В это время организовывалась колонна особого резерва для обслуживания фронта. Мы с мужем просились туда. Муж был старшим машинистом, а я машинистом. Четыре года в теплушке ездили, и сын вместе с нами, он у меня за всю войну даже кошку не видел. Когда поймал под Киевом кошку, наш состав страшно бомбили, налетело пять самолетов, а он обнял ее: „Кисанька, милая, как я рад, что я тебя увидел. Я не вижу никого, ну, посиди со мной. Дай я тебя поцелую“. Ребенок. У ребенка все должно быть детское…
Сколько я провезла поездов на фронт? Вот считайте: один состав в сутки, в среднем выходит триста шестьдесят пять составов в год. А за четыре года? Перемножьте — полторы тысячи составов получится. Мы с мужем везли на фронт чехословацкий корпус полковника Свободы. Нас всегда бомбили, обстреливали из пулеметов. И стреляют-то по паровозу, им главное — убить машиниста, уничтожить паровоз. Самолеты опускались низко и били по теплушке и по паровозу, а в теплушке мой сын сидит. Я больше всего боялась за сына, когда бомбили, брала его из теплушки с собой на паровоз. Схвачу его, прижму к сердцу: „Пусть убьют одним осколком“. Разве так убьет? Поэтому, видно, и жива осталась.

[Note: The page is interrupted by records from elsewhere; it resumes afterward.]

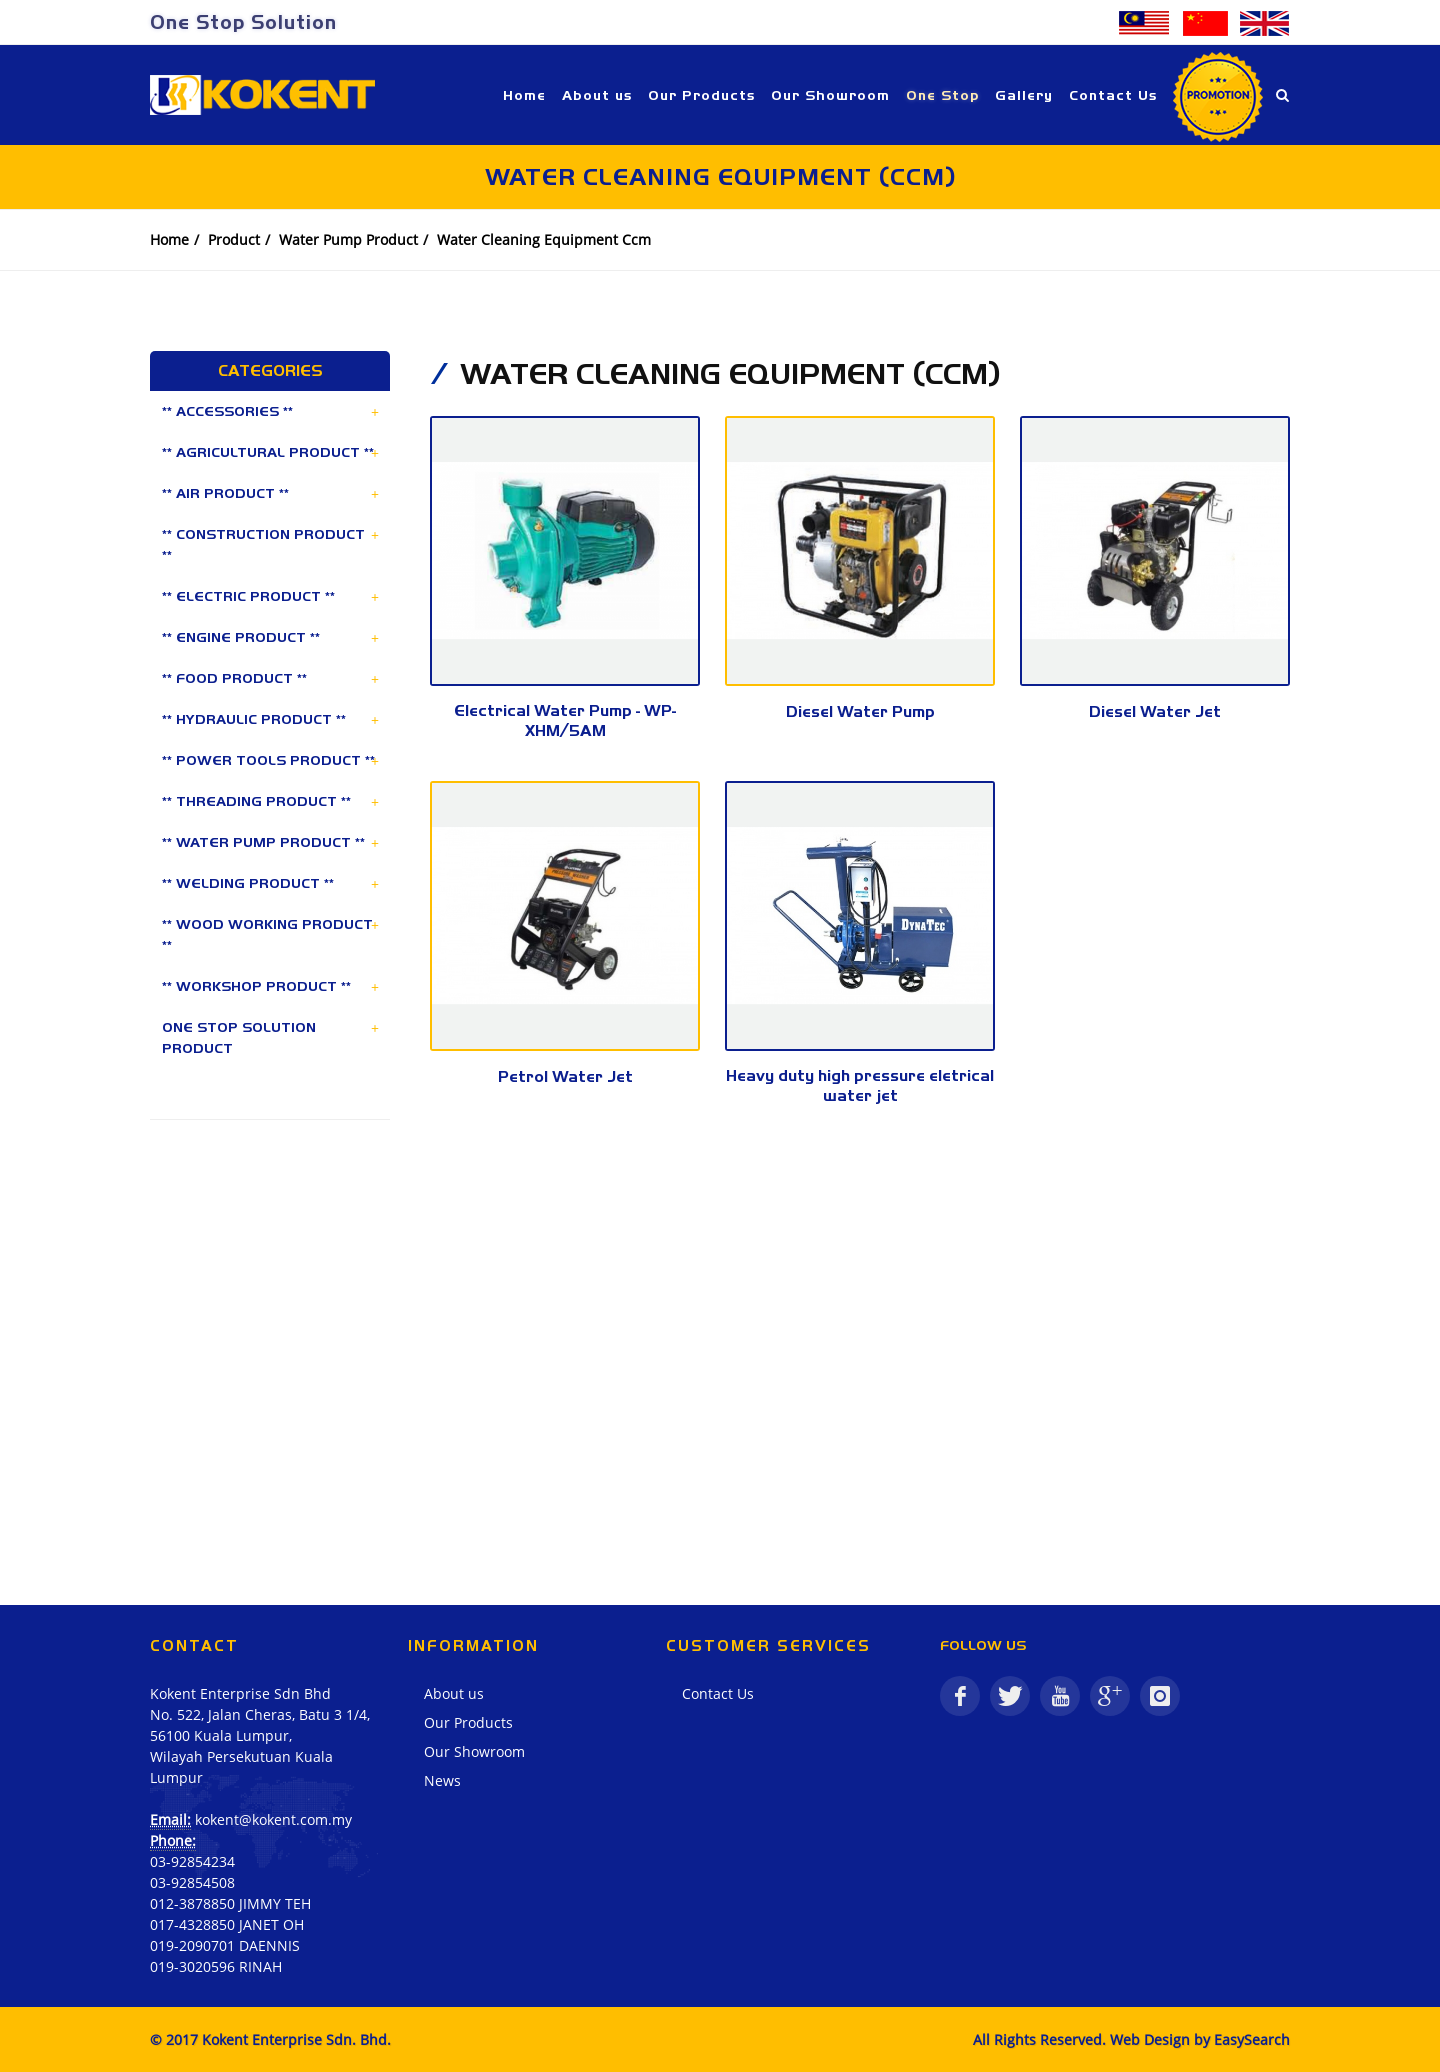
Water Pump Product (348, 239)
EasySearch (1252, 2039)
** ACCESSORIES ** (227, 411)
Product (234, 239)
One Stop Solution (243, 22)
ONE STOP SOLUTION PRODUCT (239, 1037)
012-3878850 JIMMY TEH (230, 1903)
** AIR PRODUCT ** (225, 493)
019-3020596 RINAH (216, 1966)
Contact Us (718, 1693)
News (442, 1780)
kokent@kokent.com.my (273, 1819)
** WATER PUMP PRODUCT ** (263, 842)
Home (169, 239)
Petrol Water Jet (565, 1076)
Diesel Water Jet (1155, 711)
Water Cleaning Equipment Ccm (544, 239)
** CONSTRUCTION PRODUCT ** (263, 544)
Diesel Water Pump (860, 711)
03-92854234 (192, 1861)
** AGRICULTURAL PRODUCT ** (268, 452)
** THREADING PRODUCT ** (256, 801)
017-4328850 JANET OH (227, 1924)
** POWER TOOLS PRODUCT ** (268, 760)
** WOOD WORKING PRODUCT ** (267, 934)
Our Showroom (474, 1751)
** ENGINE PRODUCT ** (241, 637)
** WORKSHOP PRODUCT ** (256, 986)
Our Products (468, 1722)
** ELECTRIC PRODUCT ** (248, 596)
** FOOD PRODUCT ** (234, 678)
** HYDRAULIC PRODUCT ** (254, 719)
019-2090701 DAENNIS (225, 1945)
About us (454, 1693)
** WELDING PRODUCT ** (248, 883)
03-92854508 (192, 1882)
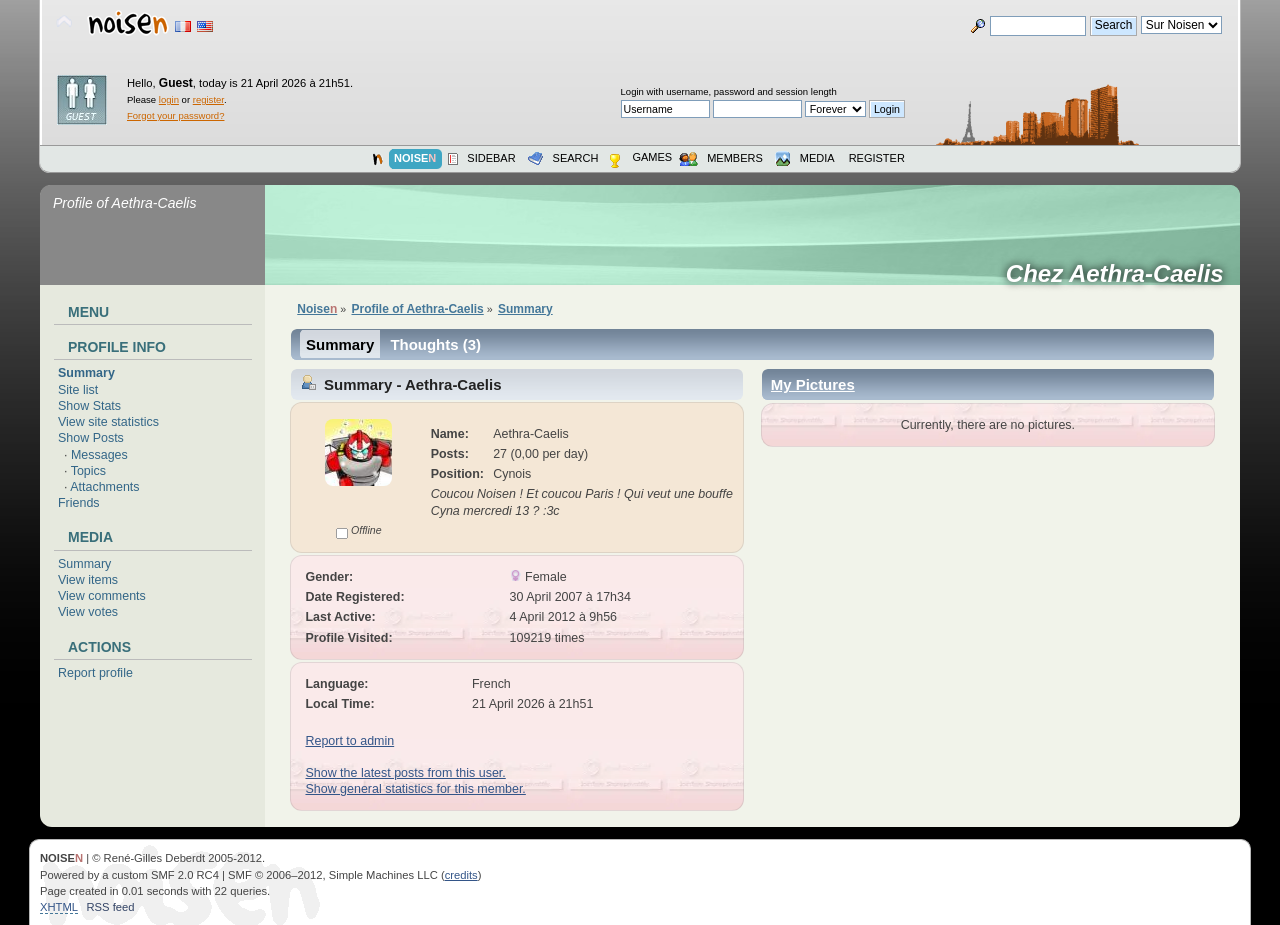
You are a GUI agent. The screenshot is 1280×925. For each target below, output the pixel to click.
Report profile (95, 673)
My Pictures (813, 384)
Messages (99, 455)
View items (88, 580)
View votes (88, 612)
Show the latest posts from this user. (405, 773)
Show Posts (91, 438)
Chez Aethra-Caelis (1121, 274)
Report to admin (349, 741)
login (169, 99)
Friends (79, 503)
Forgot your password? (175, 115)
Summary (86, 373)
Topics (88, 471)
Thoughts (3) (435, 344)
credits (461, 875)
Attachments (104, 487)
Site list (78, 390)
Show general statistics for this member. (415, 789)
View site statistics (108, 422)
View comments (102, 596)
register (208, 99)
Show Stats (89, 406)
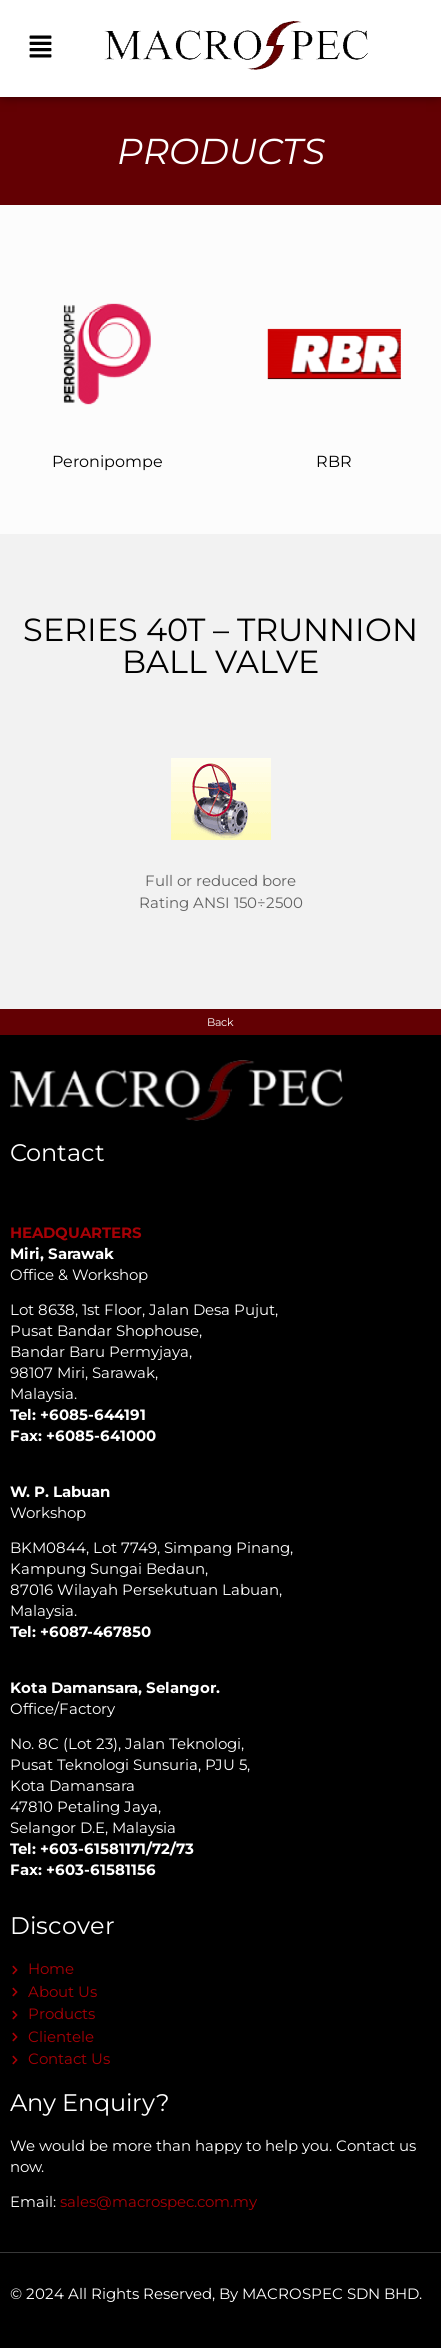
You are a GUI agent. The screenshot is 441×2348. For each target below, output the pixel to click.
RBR (334, 461)
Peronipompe (107, 461)
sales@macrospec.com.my (158, 2201)
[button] (40, 48)
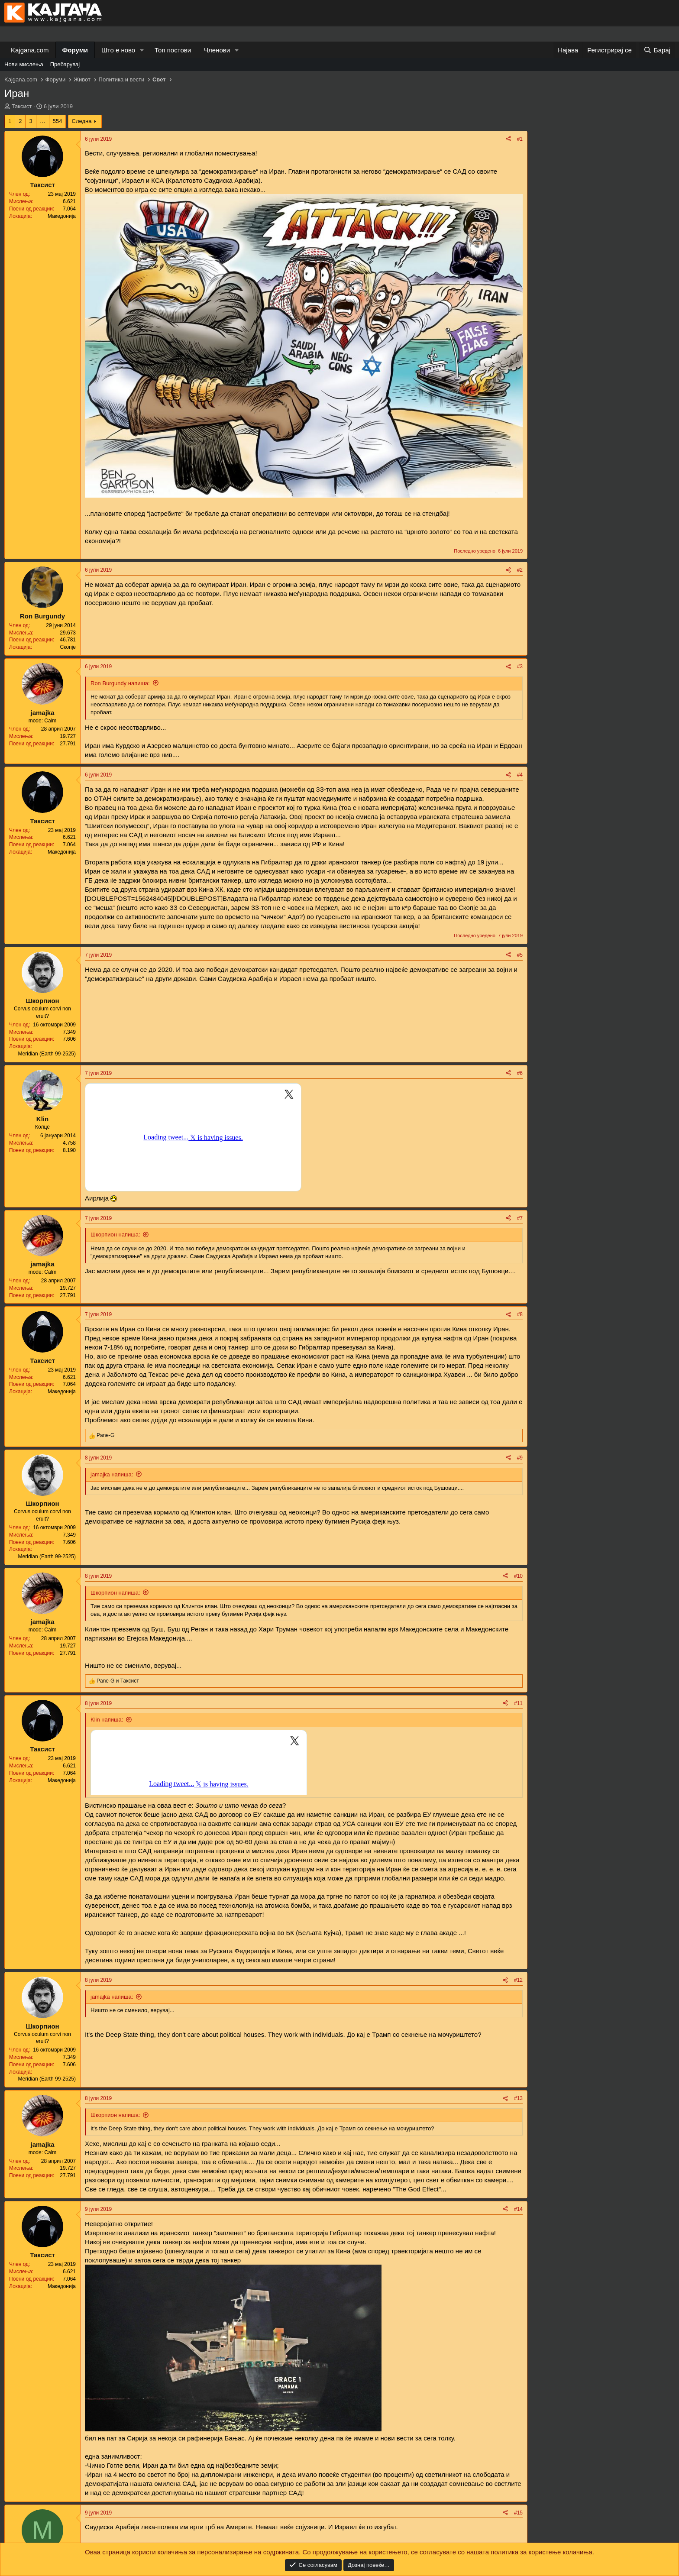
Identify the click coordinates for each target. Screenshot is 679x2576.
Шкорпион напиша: (115, 1234)
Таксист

Сын сейчас врач, заведующий отделением. Я долго за него переживала. Мы приехали с фронта, ему было десять лет. Он пошел в первый класс. Я боялась, что он будет неполноценным, потому что нас все время бомбили, а он прекрасный парень, у меня невестка, трое внуков.
Паровоз — моя жизнь, моя молодость, мое самое красивое в жизни. Я бы и сейчас хотела водить поезда, но меня не пускают — старая… (Смеется.)
Вы не знаете, как страшно в войну иметь одного ребенка. Вот мы сейчас живем. Я живу с семьей сына. Я никуда не уезжаю, никогда путевок не беру… Вы не поверите: я не хочу расставаться с сыном, с внуками. Мне на один день страшно с ними расстаться. И сын у меня никуда не ездит. Скоро двадцать пять лет, как он работает, и ни разу никуда не ездил по путевке. На работе страшно удивлены, что он ни разу не попросил путевки. „Мамочка, я лучше побуду с тобой“, — вот что он говорит. И невестка у меня такая. Мы даже дачи не имеем только из-за того, что не можем расстаться даже на несколько дней. Это странно, может быть, на ваш взгляд, но я не могу жить без них ни минуты.
— Даже на несколько дней не можете расстаться?
— Нет, это невозможно не видеть их целый день. Если бы вы были на войне, вы бы знали, что это такое — расстаться на день. На один только день…»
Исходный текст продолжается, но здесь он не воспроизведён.